┌────────
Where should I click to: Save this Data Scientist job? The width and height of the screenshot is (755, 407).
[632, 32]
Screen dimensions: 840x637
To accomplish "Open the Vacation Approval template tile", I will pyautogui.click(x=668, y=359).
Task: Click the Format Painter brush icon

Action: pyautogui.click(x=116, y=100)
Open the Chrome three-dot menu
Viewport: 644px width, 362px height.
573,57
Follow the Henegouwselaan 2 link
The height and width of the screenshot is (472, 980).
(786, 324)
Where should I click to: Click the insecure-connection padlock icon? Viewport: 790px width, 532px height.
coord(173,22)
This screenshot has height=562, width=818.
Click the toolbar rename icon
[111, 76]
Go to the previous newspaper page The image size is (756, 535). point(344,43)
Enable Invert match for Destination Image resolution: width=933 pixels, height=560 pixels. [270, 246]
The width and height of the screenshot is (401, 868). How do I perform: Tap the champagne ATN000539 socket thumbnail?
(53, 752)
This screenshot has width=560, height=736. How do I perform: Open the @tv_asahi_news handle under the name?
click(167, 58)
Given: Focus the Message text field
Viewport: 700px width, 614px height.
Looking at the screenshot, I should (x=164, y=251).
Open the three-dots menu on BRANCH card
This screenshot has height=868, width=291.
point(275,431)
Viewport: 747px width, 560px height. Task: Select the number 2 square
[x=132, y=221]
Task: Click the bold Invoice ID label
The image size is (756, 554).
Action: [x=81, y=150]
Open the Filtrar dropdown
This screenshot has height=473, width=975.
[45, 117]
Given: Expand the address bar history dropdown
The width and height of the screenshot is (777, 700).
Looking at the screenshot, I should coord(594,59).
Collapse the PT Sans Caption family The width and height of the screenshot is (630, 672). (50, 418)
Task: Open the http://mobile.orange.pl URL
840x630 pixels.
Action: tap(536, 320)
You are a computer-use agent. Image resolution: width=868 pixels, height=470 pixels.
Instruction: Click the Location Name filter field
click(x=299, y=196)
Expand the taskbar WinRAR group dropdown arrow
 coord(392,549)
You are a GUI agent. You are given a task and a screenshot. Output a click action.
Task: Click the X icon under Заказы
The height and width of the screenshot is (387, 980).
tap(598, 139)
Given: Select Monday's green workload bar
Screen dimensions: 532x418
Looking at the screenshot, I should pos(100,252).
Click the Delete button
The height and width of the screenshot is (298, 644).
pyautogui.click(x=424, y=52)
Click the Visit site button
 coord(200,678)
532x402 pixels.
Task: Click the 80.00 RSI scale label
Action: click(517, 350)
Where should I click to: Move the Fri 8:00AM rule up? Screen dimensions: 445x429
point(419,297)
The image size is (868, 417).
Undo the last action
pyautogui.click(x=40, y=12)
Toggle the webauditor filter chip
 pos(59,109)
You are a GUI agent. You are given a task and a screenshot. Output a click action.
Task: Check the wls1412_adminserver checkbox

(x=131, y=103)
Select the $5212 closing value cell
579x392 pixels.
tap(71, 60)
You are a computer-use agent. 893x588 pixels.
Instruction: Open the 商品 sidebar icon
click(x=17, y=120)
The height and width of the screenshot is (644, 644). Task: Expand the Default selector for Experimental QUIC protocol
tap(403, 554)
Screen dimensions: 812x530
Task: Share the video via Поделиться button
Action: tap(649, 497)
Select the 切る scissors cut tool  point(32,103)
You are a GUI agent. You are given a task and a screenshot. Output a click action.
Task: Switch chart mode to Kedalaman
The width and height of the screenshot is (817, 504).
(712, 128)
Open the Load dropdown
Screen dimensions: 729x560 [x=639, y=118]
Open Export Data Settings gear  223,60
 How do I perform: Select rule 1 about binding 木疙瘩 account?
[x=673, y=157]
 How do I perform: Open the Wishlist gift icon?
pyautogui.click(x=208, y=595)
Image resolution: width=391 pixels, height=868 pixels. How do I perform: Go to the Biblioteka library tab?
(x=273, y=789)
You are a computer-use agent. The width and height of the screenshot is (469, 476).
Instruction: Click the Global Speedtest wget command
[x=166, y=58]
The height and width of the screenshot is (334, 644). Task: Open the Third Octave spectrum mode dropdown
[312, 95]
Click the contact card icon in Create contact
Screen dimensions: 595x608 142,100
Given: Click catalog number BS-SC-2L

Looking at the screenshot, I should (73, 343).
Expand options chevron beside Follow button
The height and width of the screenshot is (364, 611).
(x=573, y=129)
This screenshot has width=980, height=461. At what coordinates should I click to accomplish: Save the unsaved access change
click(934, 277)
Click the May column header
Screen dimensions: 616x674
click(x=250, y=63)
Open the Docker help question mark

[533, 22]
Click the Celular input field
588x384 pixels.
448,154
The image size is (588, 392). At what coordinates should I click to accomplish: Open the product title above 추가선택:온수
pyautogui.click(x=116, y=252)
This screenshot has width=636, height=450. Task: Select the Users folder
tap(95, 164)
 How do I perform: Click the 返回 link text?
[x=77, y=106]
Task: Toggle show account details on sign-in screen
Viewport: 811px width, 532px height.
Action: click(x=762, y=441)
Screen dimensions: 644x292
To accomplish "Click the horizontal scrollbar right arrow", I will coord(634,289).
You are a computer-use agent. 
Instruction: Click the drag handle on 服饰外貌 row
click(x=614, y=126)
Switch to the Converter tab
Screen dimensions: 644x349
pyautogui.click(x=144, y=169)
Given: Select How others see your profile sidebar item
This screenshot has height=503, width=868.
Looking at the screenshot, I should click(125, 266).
└────────
What the task requires:
Return the whole listing, keeping every line exactly as it is.

Output below:
Where should I click to: Save this Data Scientist job? The width and height of the screenshot is (755, 407).
[632, 32]
Screen dimensions: 840x637
To accomplish "Open the Vacation Approval template tile", I will pyautogui.click(x=668, y=359).
Task: Click the Format Painter brush icon

Action: pyautogui.click(x=116, y=100)
Open the Chrome three-dot menu
Viewport: 644px width, 362px height.
573,57
Follow the Henegouwselaan 2 link
The height and width of the screenshot is (472, 980).
(786, 324)
Where should I click to: Click the insecure-connection padlock icon? Viewport: 790px width, 532px height.
coord(173,22)
This screenshot has height=562, width=818.
Click the toolbar rename icon
[111, 76]
Go to the previous newspaper page The image size is (756, 535). point(344,43)
Enable Invert match for Destination Image resolution: width=933 pixels, height=560 pixels. [270, 246]
The width and height of the screenshot is (401, 868). How do I perform: Tap the champagne ATN000539 socket thumbnail?
(53, 752)
This screenshot has width=560, height=736. How do I perform: Open the @tv_asahi_news handle under the name?
click(167, 58)
Given: Focus the Message text field
Viewport: 700px width, 614px height.
Looking at the screenshot, I should (x=164, y=251).
Open the three-dots menu on BRANCH card
This screenshot has height=868, width=291.
point(275,431)
Viewport: 747px width, 560px height. Task: Select the number 2 square
[x=132, y=221]
Task: Click the bold Invoice ID label
The image size is (756, 554).
Action: [x=81, y=150]
Open the Filtrar dropdown
This screenshot has height=473, width=975.
[45, 117]
Given: Expand the address bar history dropdown
The width and height of the screenshot is (777, 700).
Looking at the screenshot, I should coord(594,59).
Collapse the PT Sans Caption family The width and height of the screenshot is (630, 672). (50, 418)
Task: Open the http://mobile.orange.pl URL
840x630 pixels.
Action: tap(536, 320)
You are a computer-use agent. Image resolution: width=868 pixels, height=470 pixels.
Instruction: Click the Location Name filter field
click(x=299, y=196)
Expand the taskbar WinRAR group dropdown arrow
 coord(392,549)
You are a GUI agent. You are given a task and a screenshot. Output a click action.
Task: Click the X icon under Заказы
The height and width of the screenshot is (387, 980).
tap(598, 139)
Given: Select Monday's green workload bar
Screen dimensions: 532x418
Looking at the screenshot, I should pos(100,252).
Click the Delete button
The height and width of the screenshot is (298, 644).
pyautogui.click(x=424, y=52)
Click the Visit site button
 coord(200,678)
532x402 pixels.
Task: Click the 80.00 RSI scale label
Action: click(517, 350)
Where should I click to: Move the Fri 8:00AM rule up? Screen dimensions: 445x429
point(419,297)
The image size is (868, 417).
Undo the last action
pyautogui.click(x=40, y=12)
Toggle the webauditor filter chip
 pos(59,109)
You are a GUI agent. You are given a task and a screenshot. Output a click action.
Task: Check the wls1412_adminserver checkbox

(x=131, y=103)
Select the $5212 closing value cell
579x392 pixels.
tap(71, 60)
You are a computer-use agent. 893x588 pixels.
Instruction: Open the 商品 sidebar icon
click(x=17, y=120)
The height and width of the screenshot is (644, 644). Task: Expand the Default selector for Experimental QUIC protocol
tap(403, 554)
Screen dimensions: 812x530
Task: Share the video via Поделиться button
Action: tap(649, 497)
Select the 切る scissors cut tool  point(32,103)
You are a GUI agent. You are given a task and a screenshot. Output a click action.
Task: Switch chart mode to Kedalaman
The width and height of the screenshot is (817, 504).
(712, 128)
Open the Load dropdown
Screen dimensions: 729x560 [x=639, y=118]
Open Export Data Settings gear  223,60
 How do I perform: Select rule 1 about binding 木疙瘩 account?
[x=673, y=157]
 How do I perform: Open the Wishlist gift icon?
pyautogui.click(x=208, y=595)
Image resolution: width=391 pixels, height=868 pixels. How do I perform: Go to the Biblioteka library tab?
(x=273, y=789)
You are a computer-use agent. The width and height of the screenshot is (469, 476).
Instruction: Click the Global Speedtest wget command
[x=166, y=58]
The height and width of the screenshot is (334, 644). Task: Open the Third Octave spectrum mode dropdown
[312, 95]
Click the contact card icon in Create contact
Screen dimensions: 595x608 142,100
Given: Click catalog number BS-SC-2L

Looking at the screenshot, I should (73, 343).
Expand options chevron beside Follow button
The height and width of the screenshot is (364, 611).
(x=573, y=129)
This screenshot has width=980, height=461. At what coordinates should I click to accomplish: Save the unsaved access change
click(934, 277)
Click the May column header
Screen dimensions: 616x674
click(x=250, y=63)
Open the Docker help question mark

[533, 22]
Click the Celular input field
588x384 pixels.
448,154
The image size is (588, 392). At what coordinates should I click to accomplish: Open the product title above 추가선택:온수
pyautogui.click(x=116, y=252)
This screenshot has width=636, height=450. Task: Select the Users folder
tap(95, 164)
 How do I perform: Click the 返回 link text?
[x=77, y=106]
Task: Toggle show account details on sign-in screen
Viewport: 811px width, 532px height.
Action: click(x=762, y=441)
Screen dimensions: 644x292
To accomplish "Click the horizontal scrollbar right arrow", I will coord(634,289).
You are a computer-use agent. 
Instruction: Click the drag handle on 服饰外貌 row
click(x=614, y=126)
Switch to the Converter tab
Screen dimensions: 644x349
pyautogui.click(x=144, y=169)
Given: Select How others see your profile sidebar item
This screenshot has height=503, width=868.
Looking at the screenshot, I should click(125, 266).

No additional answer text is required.